26 July 2014

New procurement in Barcelona and Philadelphia

Christopher Swope writes about changes in procurement in the cities of Barcelona and Philadelphia: 
Typically when cities buy goods or services, they spell out in strict detail exactly what it is they want to buy. But that level of specificity stifles innovation, because it restrains the inventiveness of companies who might bid on the work. It also limits the pool of bidders to established companies familiar with the sort of solution the tender asks for. Barcelona’s less proscriptive approach turns the old system on its head. Rather than laying out exactly what it wants to buy (say, bike lockers), Barcelona is laying out six problems it wants to fix (such as reducing bike theft). How Barcelona and Philadelphia Are Turning Procurement Upside Down, citylab, 18 July

Anyone familiar with Social Policy Bonds will see the similarity: specify outcomes, rather than the supposed means of achieving them: 
Responses could involve buying things, but they might also suggest new services, regulatory changes or any other means of accomplishing the goal.
Excellent - as far as it goes. This procurement system will stimulate diverse, innovative solutions. The difference, and it's a big one, between this mechanism and Social Policy Bonds, lies in how these various possible solutions are decided upon and rewarded.

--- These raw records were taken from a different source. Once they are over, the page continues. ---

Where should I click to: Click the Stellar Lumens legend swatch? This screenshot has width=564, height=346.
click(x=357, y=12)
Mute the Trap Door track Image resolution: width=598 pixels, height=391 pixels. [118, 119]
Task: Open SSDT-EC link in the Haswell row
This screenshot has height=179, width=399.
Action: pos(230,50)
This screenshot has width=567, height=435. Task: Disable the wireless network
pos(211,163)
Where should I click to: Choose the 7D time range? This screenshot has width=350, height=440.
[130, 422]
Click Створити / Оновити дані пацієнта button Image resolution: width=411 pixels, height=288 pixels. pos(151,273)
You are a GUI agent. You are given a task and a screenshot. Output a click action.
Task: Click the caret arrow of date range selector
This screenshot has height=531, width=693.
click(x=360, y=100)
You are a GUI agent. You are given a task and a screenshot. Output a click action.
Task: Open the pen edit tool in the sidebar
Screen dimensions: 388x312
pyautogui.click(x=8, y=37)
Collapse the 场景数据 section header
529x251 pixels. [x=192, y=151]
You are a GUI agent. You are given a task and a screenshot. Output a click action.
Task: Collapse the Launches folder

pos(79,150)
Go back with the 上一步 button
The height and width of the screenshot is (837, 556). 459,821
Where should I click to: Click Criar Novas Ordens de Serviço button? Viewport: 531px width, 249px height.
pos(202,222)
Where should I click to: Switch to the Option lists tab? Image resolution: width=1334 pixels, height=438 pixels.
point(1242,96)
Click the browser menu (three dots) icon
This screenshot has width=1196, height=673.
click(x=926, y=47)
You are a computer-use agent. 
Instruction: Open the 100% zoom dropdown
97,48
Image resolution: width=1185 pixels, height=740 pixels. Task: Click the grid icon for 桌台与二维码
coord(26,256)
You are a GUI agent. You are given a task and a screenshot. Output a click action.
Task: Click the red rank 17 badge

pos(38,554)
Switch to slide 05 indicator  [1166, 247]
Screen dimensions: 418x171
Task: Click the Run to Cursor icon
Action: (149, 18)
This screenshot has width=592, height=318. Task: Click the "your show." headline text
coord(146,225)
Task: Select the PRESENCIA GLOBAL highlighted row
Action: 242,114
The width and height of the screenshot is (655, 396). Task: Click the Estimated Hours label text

It appears that after gathering together various diverse possible approaches, a selection is made, presumably of those approaches deemed (I'm not clear by whom) to be the most promising. And the reward?
Anyone around the world with a creative idea, including startup companies or even individuals, has a shot at a contract and all the market legitimacy that comes with that.
It's an improvement over the current system, but in comparison with Social Policy Bonds, I think it has weaknesses:
  • The selection of the most promising approaches might be open to favouritism, image, or corruption - in short, qualities that have little to do with efficiency. More seriously, it's a one-off selection, made under circumstances that will be very likely to change so as to make the selection sub-optimal. 

  • Once the selected approaches are made and implemented, there seems to be no further discipline: the team working on the selected approaches has little incentive to be or remain efficient. They've won the contract; there's every incentive to sit back and relax. 

Things would be different under a Social Policy Bond regime, whereby bondholders, that is those who are charged with implementing solutions, can continue to reap the rewards of doing so only if, in the eyes of motivated competitors, they are the most cost-effective provider of solutions. There is a continuous incentive on bondholders to be efficient. If they are seen to be inefficient, their bonds will be worth more to operators who think they can be more efficient, who will then buy them.

Also, under a bond regime, taxpayers (or whoever else backs the bonds) lose nothing if the specified goal isn't achieved. And if the goal is achieved, rewards will tend to be distributed to bondholders according to the contribution they make to achieving it, and their efficiency in doing so. All this makes a Social Policy Bond regime more versatile than this new procurement initiative, and one more capable of achieving larger, more remote goals, for which a single, unvarying, combination of operators is unlikely to remain at all times the team best placed to achieve society's goals efficiently.

12 July 2014

War and peace, and GDP

Readers interested in a meta-solution to the conflicts in the Middle East could do worse than read my short piece on Peace Bonds. Defining peace in terms robust enough for our purposes might not be easy, but the necessary thinking will help clarify exactly what we want to achieve. As in many other policy areas, there are plenty of statistics already being gathered and with some verification and supplementation a combination of them could be targeted by a Peace Bond regime. See, for instance, this site, for some indicators that we could target. 

On another note, David Pilling asks: has GDP outgrown its use? As I have repeatedly posted (here, for instance), the answer is an unqualified yes.